Stratford was made temporary Corporal on 4 August and on the morning of 8 August Stratford was in charge of a small section of men who were working their way forward through the mist. Stratford and three others were confronted by fifteen Germans manning two machine guns. Either heroically or foolishly these Germans had refused to withdraw. Army records show that Stratford George Bird single handedly attacked the Germans who had opened fire on him and his men. Entering their trench Stratford, was twice wounded by enemy bayonets but continued to fight until the German officer shot him in the forehead with his revolver. Sgt Thomas Scott, giving evidence at a court of inquiry into Stratford’s death, confirmed earlier evidence that a recommendation for a posthumous Military Medal for Stratford had been lodged.
Following the retreat of his troops on 8 August, a day he described as Germany’s ‘blackest day’, General Ludendorff telegraphed Crown Prince Rupprecht, a son of Kaiser Wilhelm 11, offering to resign.
At Amiens, between the 7 and 14 August, the Australians, although victorious, suffered 6,491 casualties. The 34th Battalion lost 4 Officers and 82 other ranks.
After observing the Australians for two weeks, the Commander of the American division, General Pershing withdrew his troops from the line claiming they were not adequately prepared for front line duty.
Stratford ‘Birdie’ Bird was buried by Corporal Isaac James Willoughby MM and Sgt Robert Lindsay of A Coy of the 34th who marked the grave with Stratford’s rifle, to which they attached his identity disc. In 1925 Stratford’s remains were exhumed and reburied in the Villers-Bretonneux Military Cemetery, Fouilloy. Grave No III. F. 4. A headstone placed on his grave read.

3011 Corporal
S.G. Bird M.M.
34th BN AUSTRALIA INF
8TH AUGUST 1918

Stratford’s father received his son’s service medals The British War #55962 and Victory Medals #55042, but not the Military Medal.
On 9 September 1930 the inclusion of MM on Stratford’s headstone was queried by a representative of the Imperial War Graves Commission, who despite the Villers-Bretonneux Military Cemetery Register referring to S.G. Bird M.M. failed to confirm that the award of the Military Medal, given for bravery in the field, had actually been gazetted.

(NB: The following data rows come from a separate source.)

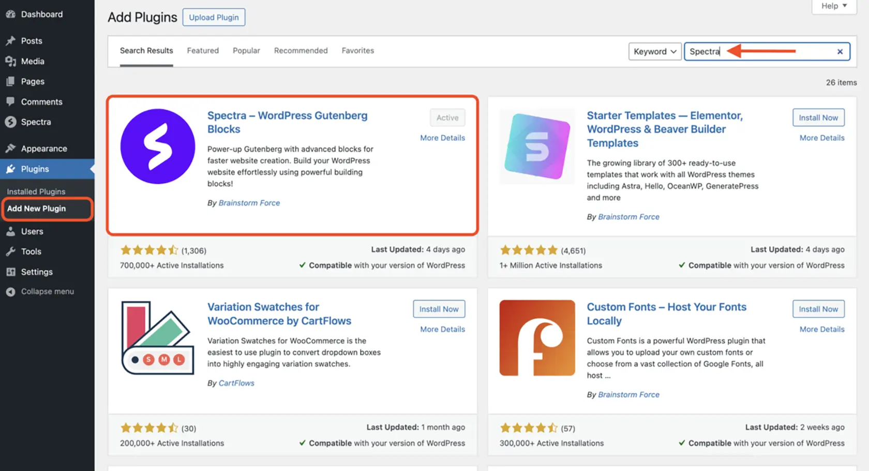This screenshot has height=471, width=869.
Task: Open the Keyword search type dropdown
Action: point(654,51)
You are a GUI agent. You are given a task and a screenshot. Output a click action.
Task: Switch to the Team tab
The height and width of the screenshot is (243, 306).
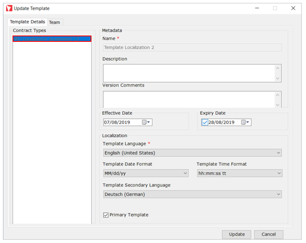pos(54,22)
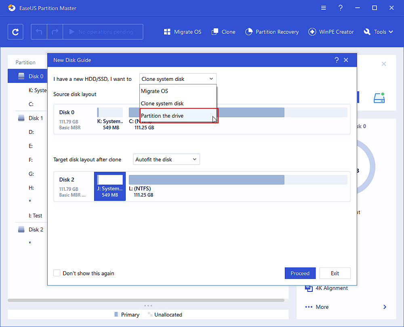Image resolution: width=404 pixels, height=327 pixels.
Task: Enable the Don't show this again checkbox
Action: pos(57,273)
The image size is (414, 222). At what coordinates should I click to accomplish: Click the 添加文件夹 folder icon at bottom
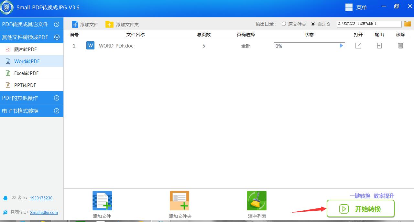pyautogui.click(x=180, y=201)
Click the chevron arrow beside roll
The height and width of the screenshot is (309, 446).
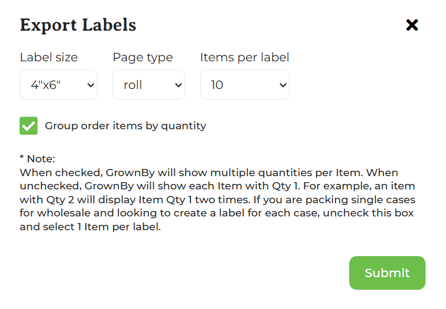point(178,85)
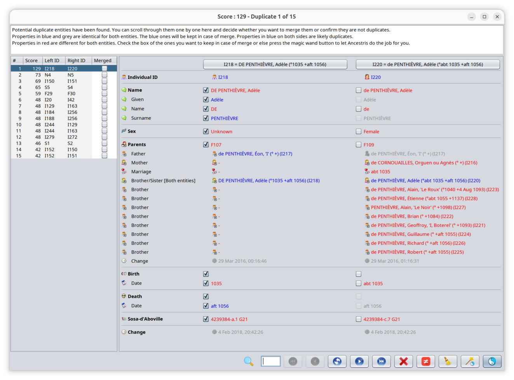Enable the right Parents F109 checkbox
Viewport: 514px width, 380px height.
(359, 145)
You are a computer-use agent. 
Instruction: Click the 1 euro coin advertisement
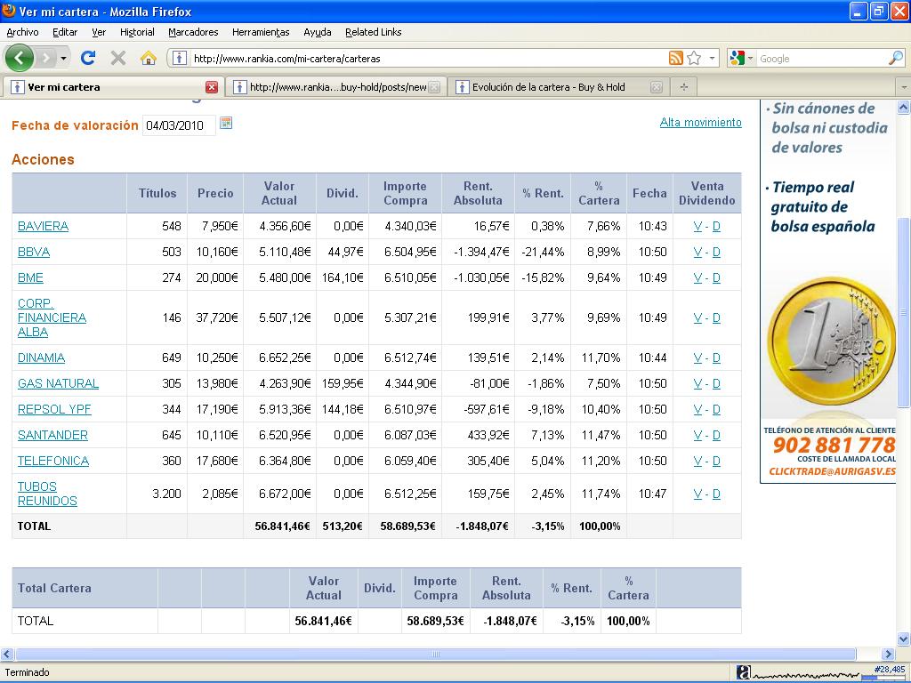827,341
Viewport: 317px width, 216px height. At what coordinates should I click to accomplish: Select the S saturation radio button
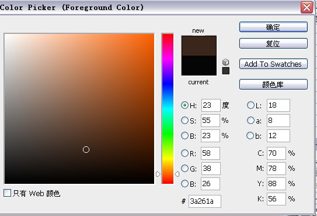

This unnamed person then recommended that the headstone on Stratford Bird’s grave be replaced. A new headstone was erected bearing no reference to the Military Medal but with Stratford’s name off centre, leaving room for the possible inclusion of MM at a later date. The Commonwealth War Graves register still in 2005 records this grave as that of Corporal Stratford George Bird MM.

Stratford’s name also appears on;

Memorial Panel 127
The Australian War Memorial at Canberra.

The Memorial in front of the Scone War Memorial Swimming Pool.

The Roll of Honour at the Scott Memorial Hospital, Scone.

The First World War Memorial Arch in St Luke’s Anglican Church, Scone.

The Honour Roll at the Scone RSL Club.